▶ [Task]: Every record, from first to last, should be written out again exactly.

Top of Data listing

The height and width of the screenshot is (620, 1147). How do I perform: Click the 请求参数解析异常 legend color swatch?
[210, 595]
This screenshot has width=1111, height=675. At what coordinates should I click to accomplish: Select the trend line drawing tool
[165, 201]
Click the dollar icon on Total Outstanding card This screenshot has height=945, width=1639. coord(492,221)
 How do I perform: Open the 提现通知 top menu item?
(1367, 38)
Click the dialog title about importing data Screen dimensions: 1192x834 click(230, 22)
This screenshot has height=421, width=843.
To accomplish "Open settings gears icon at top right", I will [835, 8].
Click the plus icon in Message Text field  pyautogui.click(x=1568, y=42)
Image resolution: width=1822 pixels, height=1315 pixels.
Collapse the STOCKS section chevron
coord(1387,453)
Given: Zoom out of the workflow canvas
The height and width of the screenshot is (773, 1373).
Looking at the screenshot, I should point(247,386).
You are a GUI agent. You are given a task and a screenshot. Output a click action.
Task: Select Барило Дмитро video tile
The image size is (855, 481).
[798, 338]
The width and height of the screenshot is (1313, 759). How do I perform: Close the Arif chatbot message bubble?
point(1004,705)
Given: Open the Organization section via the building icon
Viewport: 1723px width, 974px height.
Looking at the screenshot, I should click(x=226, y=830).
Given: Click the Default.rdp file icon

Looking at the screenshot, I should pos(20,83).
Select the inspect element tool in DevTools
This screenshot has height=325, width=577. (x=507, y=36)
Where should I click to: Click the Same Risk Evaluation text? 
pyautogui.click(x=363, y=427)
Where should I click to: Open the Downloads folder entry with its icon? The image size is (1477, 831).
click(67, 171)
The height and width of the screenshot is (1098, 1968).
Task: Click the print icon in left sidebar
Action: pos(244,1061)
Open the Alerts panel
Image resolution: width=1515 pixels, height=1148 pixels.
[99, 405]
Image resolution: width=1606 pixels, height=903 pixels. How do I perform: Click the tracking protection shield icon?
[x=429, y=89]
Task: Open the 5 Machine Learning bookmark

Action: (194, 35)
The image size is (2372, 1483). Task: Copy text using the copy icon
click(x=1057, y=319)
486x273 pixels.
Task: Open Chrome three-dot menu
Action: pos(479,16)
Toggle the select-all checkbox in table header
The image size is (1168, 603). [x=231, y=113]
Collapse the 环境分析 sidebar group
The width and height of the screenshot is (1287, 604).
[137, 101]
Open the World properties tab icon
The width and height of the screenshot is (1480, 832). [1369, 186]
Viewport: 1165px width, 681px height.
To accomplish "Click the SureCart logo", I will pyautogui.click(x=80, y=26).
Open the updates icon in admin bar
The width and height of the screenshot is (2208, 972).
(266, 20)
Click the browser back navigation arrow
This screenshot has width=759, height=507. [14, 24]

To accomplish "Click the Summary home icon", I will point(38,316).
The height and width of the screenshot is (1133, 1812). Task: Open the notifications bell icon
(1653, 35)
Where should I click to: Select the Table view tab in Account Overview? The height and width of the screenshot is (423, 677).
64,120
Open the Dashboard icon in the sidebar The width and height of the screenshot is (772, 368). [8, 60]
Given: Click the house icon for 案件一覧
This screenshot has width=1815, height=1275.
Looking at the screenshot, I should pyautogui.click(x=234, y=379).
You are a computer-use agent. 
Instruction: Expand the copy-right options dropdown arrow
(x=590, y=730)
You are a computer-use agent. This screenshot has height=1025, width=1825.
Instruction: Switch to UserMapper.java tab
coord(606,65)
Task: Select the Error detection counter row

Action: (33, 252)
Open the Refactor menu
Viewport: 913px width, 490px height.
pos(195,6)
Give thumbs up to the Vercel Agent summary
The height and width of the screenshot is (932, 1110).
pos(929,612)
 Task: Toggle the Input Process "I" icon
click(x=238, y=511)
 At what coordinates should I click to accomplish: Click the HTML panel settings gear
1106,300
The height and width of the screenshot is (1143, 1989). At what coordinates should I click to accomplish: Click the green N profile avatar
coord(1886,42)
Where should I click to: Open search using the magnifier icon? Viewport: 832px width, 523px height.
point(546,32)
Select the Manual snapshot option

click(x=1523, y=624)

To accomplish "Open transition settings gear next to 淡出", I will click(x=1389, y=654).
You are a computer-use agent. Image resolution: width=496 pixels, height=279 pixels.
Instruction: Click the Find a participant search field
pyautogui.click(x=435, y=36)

Bottom of Data listing

▶ [Response to this exercise]:
The height and width of the screenshot is (620, 1147). How do I perform: Click the 请求参数解析异常 legend color swatch?
[210, 595]
This screenshot has width=1111, height=675. At what coordinates should I click to accomplish: Select the trend line drawing tool
[165, 201]
Click the dollar icon on Total Outstanding card This screenshot has height=945, width=1639. coord(492,221)
 How do I perform: Open the 提现通知 top menu item?
(1367, 38)
Click the dialog title about importing data Screen dimensions: 1192x834 click(230, 22)
This screenshot has height=421, width=843.
To accomplish "Open settings gears icon at top right", I will [835, 8].
Click the plus icon in Message Text field  pyautogui.click(x=1568, y=42)
Image resolution: width=1822 pixels, height=1315 pixels.
Collapse the STOCKS section chevron
coord(1387,453)
Given: Zoom out of the workflow canvas
The height and width of the screenshot is (773, 1373).
Looking at the screenshot, I should point(247,386).
You are a GUI agent. You are given a task and a screenshot. Output a click action.
Task: Select Барило Дмитро video tile
The image size is (855, 481).
[798, 338]
The width and height of the screenshot is (1313, 759). How do I perform: Close the Arif chatbot message bubble?
point(1004,705)
Given: Open the Organization section via the building icon
Viewport: 1723px width, 974px height.
Looking at the screenshot, I should click(x=226, y=830).
Given: Click the Default.rdp file icon

Looking at the screenshot, I should pos(20,83).
Select the inspect element tool in DevTools
This screenshot has height=325, width=577. (x=507, y=36)
Where should I click to: Click the Same Risk Evaluation text? 
pyautogui.click(x=363, y=427)
Where should I click to: Open the Downloads folder entry with its icon? The image size is (1477, 831).
click(67, 171)
The height and width of the screenshot is (1098, 1968).
Task: Click the print icon in left sidebar
Action: pos(244,1061)
Open the Alerts panel
Image resolution: width=1515 pixels, height=1148 pixels.
[99, 405]
Image resolution: width=1606 pixels, height=903 pixels. How do I perform: Click the tracking protection shield icon?
[x=429, y=89]
Task: Open the 5 Machine Learning bookmark

Action: (194, 35)
The image size is (2372, 1483). Task: Copy text using the copy icon
click(x=1057, y=319)
486x273 pixels.
Task: Open Chrome three-dot menu
Action: pos(479,16)
Toggle the select-all checkbox in table header
The image size is (1168, 603). [x=231, y=113]
Collapse the 环境分析 sidebar group
The width and height of the screenshot is (1287, 604).
[137, 101]
Open the World properties tab icon
The width and height of the screenshot is (1480, 832). [1369, 186]
Viewport: 1165px width, 681px height.
To accomplish "Click the SureCart logo", I will pyautogui.click(x=80, y=26).
Open the updates icon in admin bar
The width and height of the screenshot is (2208, 972).
(266, 20)
Click the browser back navigation arrow
This screenshot has width=759, height=507. [14, 24]

To accomplish "Click the Summary home icon", I will point(38,316).
The height and width of the screenshot is (1133, 1812). Task: Open the notifications bell icon
(1653, 35)
Where should I click to: Select the Table view tab in Account Overview? The height and width of the screenshot is (423, 677).
64,120
Open the Dashboard icon in the sidebar The width and height of the screenshot is (772, 368). [8, 60]
Given: Click the house icon for 案件一覧
This screenshot has width=1815, height=1275.
Looking at the screenshot, I should pyautogui.click(x=234, y=379).
You are a computer-use agent. 
Instruction: Expand the copy-right options dropdown arrow
(x=590, y=730)
You are a computer-use agent. This screenshot has height=1025, width=1825.
Instruction: Switch to UserMapper.java tab
coord(606,65)
Task: Select the Error detection counter row

Action: (33, 252)
Open the Refactor menu
Viewport: 913px width, 490px height.
pos(195,6)
Give thumbs up to the Vercel Agent summary
The height and width of the screenshot is (932, 1110).
pos(929,612)
 Task: Toggle the Input Process "I" icon
click(x=238, y=511)
 At what coordinates should I click to accomplish: Click the HTML panel settings gear
1106,300
The height and width of the screenshot is (1143, 1989). At what coordinates should I click to accomplish: Click the green N profile avatar
coord(1886,42)
Where should I click to: Open search using the magnifier icon? Viewport: 832px width, 523px height.
point(546,32)
Select the Manual snapshot option

click(x=1523, y=624)

To accomplish "Open transition settings gear next to 淡出", I will click(x=1389, y=654).
You are a computer-use agent. Image resolution: width=496 pixels, height=279 pixels.
Instruction: Click the Find a participant search field
pyautogui.click(x=435, y=36)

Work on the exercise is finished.